We soon reached Pen Ceunant  café http://www.snowdoncafe.com/ in  Llanberis. Here details were  displayed  of the weather. According to the report it was 12 degrees here at the café but much cooler (around 7 degrees) at the summit. We were all well prepared with  warm clothing and plenty of water packed into our day sacks. We turned left at the café and continued upwards along the Llanberis path.

You soon feel the muscles in the back of your legs strain and pull. Both you and the path meander and climb, carrying you up the mountain and away from Llanberis which shrinks in size as the distance and height between you and your starting point lengthens.


You pass the Half Way house café 570 metres up which opens during peak season. You want to stop, rest and enjoy the tea and cakes on offer, but you press on, knowing that they will taste that much better on the way down, once you have achieved your main objective.You press on  and convince yourself that the second half of your climb will be easier than the first.

In a way it is…you pace yourself. Picking achievable milestones and objectives in the distance and giving yourself praise and boosting confidence when you reach and surpass them.

The younger members of our team seemed to have an abundance of energy and strength as they storm off in front, only to tire and flag in the latter stages of the climb when mental strength and experience are needed to drive you forward.
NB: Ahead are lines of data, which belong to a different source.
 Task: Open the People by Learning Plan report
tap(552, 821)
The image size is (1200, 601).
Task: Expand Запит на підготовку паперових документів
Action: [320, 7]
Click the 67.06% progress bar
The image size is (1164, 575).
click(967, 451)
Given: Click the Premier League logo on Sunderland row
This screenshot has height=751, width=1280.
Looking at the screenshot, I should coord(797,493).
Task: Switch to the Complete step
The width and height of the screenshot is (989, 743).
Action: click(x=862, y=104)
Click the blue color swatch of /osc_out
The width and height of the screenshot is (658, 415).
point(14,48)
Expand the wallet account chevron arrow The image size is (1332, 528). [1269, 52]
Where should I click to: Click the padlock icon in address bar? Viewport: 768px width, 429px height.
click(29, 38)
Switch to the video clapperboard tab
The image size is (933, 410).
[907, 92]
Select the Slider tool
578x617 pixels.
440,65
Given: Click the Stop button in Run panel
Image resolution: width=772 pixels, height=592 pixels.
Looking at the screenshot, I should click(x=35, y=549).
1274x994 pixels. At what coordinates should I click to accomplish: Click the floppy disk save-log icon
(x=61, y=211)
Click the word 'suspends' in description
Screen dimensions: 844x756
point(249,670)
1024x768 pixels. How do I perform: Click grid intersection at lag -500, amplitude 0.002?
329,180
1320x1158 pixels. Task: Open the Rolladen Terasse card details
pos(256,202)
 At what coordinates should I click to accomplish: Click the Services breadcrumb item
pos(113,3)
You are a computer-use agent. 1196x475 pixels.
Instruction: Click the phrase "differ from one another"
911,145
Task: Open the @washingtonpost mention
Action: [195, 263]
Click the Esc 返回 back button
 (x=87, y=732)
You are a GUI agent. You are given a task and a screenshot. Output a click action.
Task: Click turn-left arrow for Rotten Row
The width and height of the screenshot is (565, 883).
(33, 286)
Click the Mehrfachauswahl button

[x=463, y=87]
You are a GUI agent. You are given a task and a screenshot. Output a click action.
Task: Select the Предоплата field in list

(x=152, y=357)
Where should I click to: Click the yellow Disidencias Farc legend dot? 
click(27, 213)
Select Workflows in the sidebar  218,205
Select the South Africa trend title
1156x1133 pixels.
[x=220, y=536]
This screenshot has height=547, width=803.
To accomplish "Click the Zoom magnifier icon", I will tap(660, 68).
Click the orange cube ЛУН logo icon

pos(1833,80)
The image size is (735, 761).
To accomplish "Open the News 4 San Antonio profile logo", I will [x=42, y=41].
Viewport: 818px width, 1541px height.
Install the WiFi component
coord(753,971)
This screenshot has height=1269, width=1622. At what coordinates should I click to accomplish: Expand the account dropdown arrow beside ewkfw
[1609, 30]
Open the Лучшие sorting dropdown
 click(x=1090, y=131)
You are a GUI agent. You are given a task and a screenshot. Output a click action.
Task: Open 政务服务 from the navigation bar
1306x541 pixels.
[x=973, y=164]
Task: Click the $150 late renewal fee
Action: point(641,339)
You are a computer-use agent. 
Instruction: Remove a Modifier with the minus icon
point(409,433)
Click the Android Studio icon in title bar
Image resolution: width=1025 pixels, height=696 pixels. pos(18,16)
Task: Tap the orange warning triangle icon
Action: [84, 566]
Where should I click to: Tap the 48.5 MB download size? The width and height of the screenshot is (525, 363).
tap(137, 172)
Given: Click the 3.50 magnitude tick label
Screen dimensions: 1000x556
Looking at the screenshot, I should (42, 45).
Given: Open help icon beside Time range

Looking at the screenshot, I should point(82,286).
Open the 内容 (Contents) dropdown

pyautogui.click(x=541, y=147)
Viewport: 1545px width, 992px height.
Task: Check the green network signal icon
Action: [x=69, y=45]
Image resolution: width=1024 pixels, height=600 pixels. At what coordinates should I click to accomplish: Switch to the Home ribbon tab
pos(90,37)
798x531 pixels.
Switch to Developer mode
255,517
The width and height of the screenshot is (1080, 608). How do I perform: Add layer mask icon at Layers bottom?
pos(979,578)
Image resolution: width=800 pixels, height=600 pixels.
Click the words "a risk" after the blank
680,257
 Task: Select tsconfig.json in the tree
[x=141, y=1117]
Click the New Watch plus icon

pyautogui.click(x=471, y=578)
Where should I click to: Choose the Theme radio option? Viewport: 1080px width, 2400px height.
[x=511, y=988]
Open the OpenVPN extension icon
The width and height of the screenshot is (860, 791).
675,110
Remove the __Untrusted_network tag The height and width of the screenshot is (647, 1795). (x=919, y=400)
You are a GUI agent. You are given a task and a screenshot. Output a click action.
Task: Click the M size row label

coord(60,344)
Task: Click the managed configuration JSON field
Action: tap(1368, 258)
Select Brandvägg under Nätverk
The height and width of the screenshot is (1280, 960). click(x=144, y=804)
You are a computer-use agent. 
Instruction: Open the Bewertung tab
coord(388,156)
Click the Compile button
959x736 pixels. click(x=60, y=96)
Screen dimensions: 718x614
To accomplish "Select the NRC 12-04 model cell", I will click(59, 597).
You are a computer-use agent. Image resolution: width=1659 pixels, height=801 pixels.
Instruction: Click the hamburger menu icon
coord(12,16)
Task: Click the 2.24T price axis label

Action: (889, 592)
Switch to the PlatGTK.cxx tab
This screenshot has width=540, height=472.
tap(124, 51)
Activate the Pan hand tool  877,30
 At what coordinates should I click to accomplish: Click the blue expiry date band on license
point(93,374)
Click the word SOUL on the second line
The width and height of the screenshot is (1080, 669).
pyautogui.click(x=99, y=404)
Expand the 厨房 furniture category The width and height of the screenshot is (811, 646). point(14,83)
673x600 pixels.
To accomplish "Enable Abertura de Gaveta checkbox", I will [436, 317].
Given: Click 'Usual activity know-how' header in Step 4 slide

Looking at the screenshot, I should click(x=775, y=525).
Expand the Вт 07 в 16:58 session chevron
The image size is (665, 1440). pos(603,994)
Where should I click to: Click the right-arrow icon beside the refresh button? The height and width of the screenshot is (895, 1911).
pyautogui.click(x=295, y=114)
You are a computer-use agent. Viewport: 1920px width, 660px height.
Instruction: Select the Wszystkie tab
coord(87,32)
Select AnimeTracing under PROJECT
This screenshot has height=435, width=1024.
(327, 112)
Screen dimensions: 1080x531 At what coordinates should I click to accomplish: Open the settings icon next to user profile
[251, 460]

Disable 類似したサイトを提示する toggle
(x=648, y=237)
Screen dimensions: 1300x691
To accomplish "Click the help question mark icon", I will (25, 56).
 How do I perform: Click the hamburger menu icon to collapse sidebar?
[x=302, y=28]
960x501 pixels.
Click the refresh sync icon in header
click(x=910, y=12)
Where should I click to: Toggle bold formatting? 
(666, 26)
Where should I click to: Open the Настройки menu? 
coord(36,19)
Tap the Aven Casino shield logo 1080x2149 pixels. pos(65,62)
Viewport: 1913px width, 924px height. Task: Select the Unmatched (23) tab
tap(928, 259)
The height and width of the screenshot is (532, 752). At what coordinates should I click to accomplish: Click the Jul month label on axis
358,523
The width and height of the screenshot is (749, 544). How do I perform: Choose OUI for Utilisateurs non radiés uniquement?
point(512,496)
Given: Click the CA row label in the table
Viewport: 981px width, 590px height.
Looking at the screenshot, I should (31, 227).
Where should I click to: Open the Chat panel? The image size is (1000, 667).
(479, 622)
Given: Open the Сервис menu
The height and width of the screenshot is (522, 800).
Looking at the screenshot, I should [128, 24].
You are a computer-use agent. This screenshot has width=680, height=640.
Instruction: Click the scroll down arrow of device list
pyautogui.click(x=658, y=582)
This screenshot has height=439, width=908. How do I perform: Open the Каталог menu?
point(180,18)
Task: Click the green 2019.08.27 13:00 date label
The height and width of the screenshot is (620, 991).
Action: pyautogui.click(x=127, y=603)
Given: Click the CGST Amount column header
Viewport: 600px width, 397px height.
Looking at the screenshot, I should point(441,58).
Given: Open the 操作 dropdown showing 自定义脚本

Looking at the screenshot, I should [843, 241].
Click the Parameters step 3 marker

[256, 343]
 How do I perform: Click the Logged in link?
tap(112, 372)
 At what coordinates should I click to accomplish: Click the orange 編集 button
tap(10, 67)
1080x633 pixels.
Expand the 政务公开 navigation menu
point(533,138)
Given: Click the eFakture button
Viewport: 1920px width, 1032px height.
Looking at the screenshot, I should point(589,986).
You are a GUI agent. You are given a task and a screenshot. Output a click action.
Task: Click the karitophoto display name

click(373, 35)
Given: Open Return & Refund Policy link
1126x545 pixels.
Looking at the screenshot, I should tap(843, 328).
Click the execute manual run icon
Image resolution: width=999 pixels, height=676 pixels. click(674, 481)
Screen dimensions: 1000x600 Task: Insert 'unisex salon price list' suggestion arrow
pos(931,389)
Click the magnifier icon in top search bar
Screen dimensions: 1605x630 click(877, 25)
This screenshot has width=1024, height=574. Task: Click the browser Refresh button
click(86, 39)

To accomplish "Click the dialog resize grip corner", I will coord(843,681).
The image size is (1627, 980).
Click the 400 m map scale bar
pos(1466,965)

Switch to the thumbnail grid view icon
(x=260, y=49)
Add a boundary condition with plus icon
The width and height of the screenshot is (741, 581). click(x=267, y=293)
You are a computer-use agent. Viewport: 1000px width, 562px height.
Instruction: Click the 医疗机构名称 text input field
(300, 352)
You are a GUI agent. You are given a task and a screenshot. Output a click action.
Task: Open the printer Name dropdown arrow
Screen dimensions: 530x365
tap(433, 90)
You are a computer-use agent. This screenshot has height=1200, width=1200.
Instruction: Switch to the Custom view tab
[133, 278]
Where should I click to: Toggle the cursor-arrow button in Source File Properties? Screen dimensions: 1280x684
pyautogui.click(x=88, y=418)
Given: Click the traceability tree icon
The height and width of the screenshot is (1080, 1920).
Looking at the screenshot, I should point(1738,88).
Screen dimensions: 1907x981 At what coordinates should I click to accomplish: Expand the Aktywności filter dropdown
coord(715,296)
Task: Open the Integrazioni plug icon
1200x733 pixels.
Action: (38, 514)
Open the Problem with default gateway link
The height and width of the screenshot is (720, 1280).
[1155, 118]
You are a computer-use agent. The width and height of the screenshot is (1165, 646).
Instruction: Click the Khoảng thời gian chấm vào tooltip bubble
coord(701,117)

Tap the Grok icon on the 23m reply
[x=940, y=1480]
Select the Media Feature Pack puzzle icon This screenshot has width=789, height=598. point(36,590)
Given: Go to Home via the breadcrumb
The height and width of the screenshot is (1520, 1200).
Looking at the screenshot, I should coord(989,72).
After about three  hours (and countless false horizons) you reach the summit. You know you are there because suddenly there are so many more people, brought up to the top by the Snowdon Mountain Railway.  You can’t help feeling a little spiteful knowing that they have reached the same destination without expending the same energy. These negative feelings soon recede when you realise that they will never experience the same sense of achievement and pride as you.


You mingle with the railway trippers and queue up for your hot drink at the café. Alas on this occasion there was no hot water so no celebratory tea or coffee at the top for us.

After taking in the breathtaking views we begin the descent.

Easy, we thought.

Then we realised that down is often as hard as up. Not so much on the muscles but the  repetitive pounding and impact puts your knees and joints under strain and pressure. You also realise just how far you have climbed as you retrace your steps down the mountain.


It was a long day.  We began our climb at 10 am and were back in Llanberis by 5.00 pm. A hard day and a day to remember for all our team.  We were exhausted and we felt tired but three generations of our family had made it to the summit of Snowdon.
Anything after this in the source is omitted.